ASSIGNED TASK: The response must contain every line from the records below that has "computer".
::::
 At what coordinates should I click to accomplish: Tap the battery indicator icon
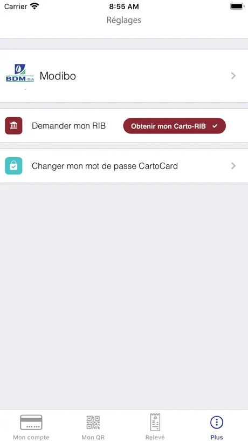coord(237,6)
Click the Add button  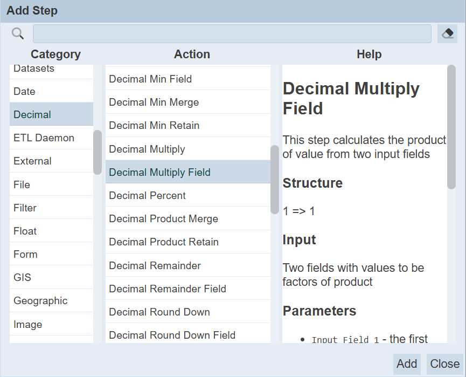[x=407, y=364]
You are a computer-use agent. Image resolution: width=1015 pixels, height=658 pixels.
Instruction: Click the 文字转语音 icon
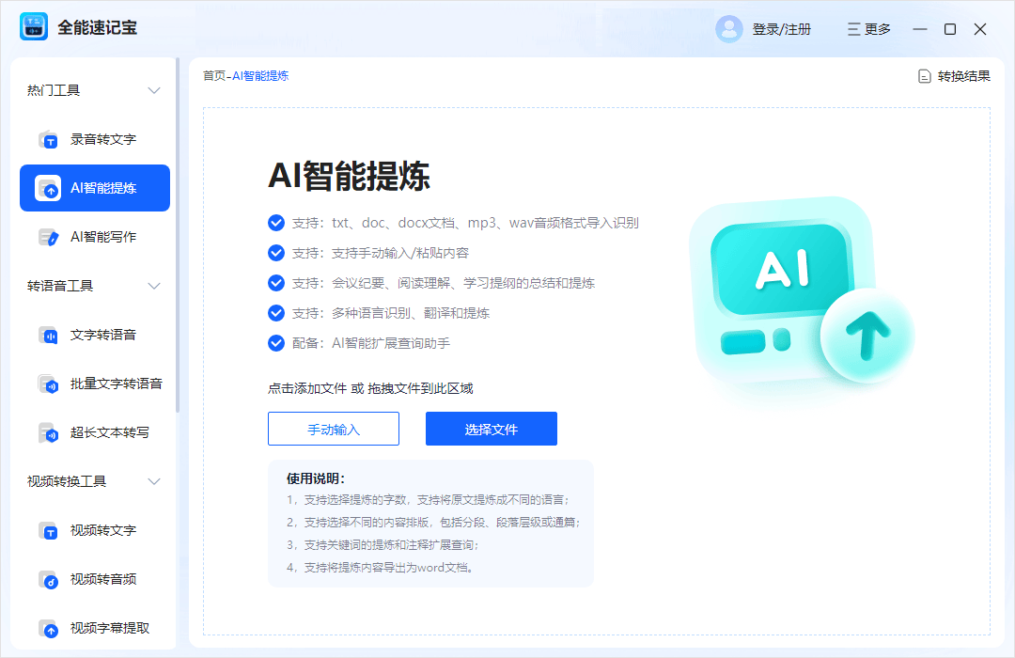[49, 335]
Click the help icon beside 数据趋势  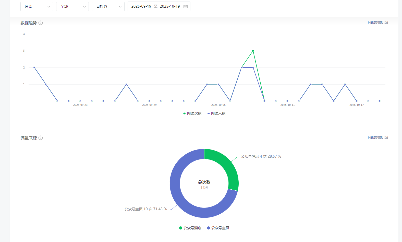(x=41, y=23)
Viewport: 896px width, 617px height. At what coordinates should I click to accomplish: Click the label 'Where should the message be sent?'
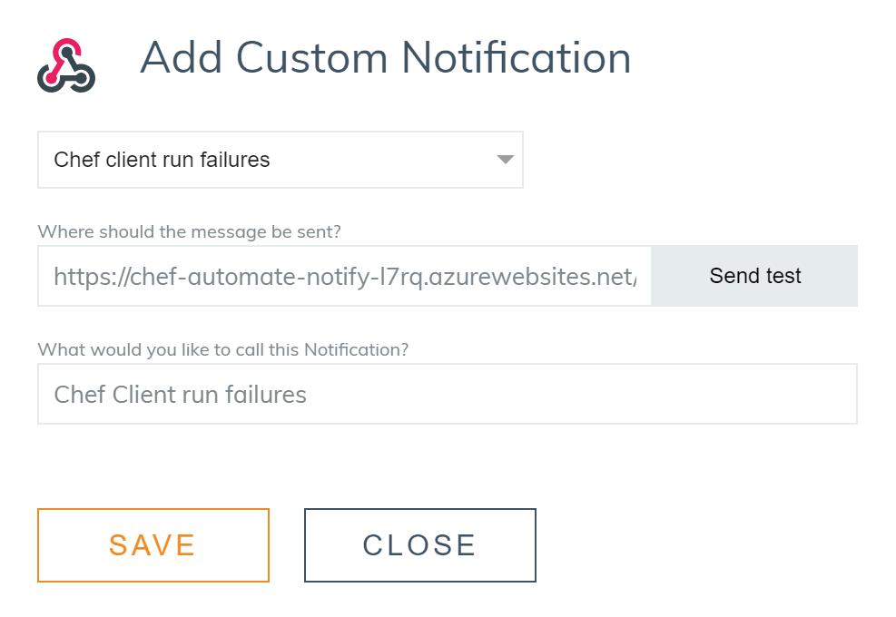point(189,232)
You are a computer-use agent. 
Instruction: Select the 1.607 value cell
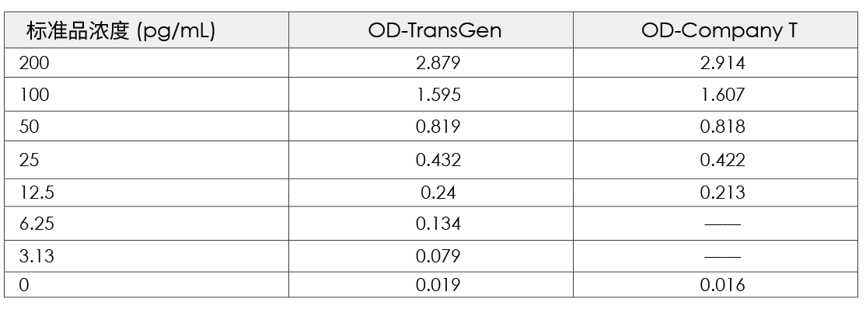(x=716, y=95)
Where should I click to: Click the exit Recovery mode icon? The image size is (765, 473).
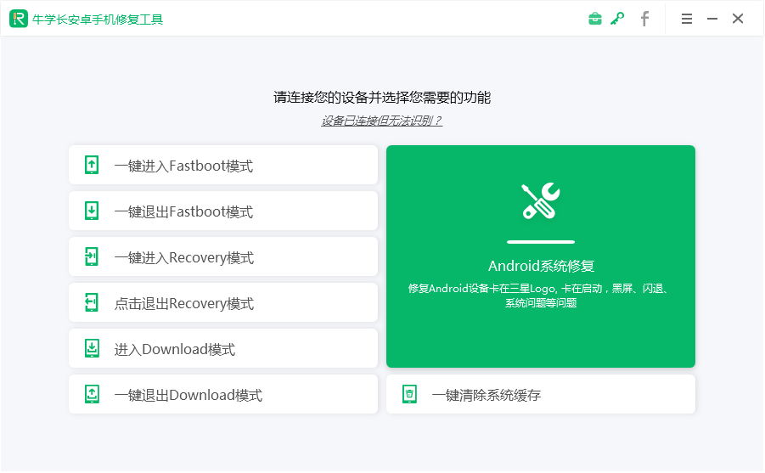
::::
YOUR RESPONSE:
You are a computer-use agent. Image resolution: width=1015 pixels, height=658 pixels.
You are a computer-use agent. 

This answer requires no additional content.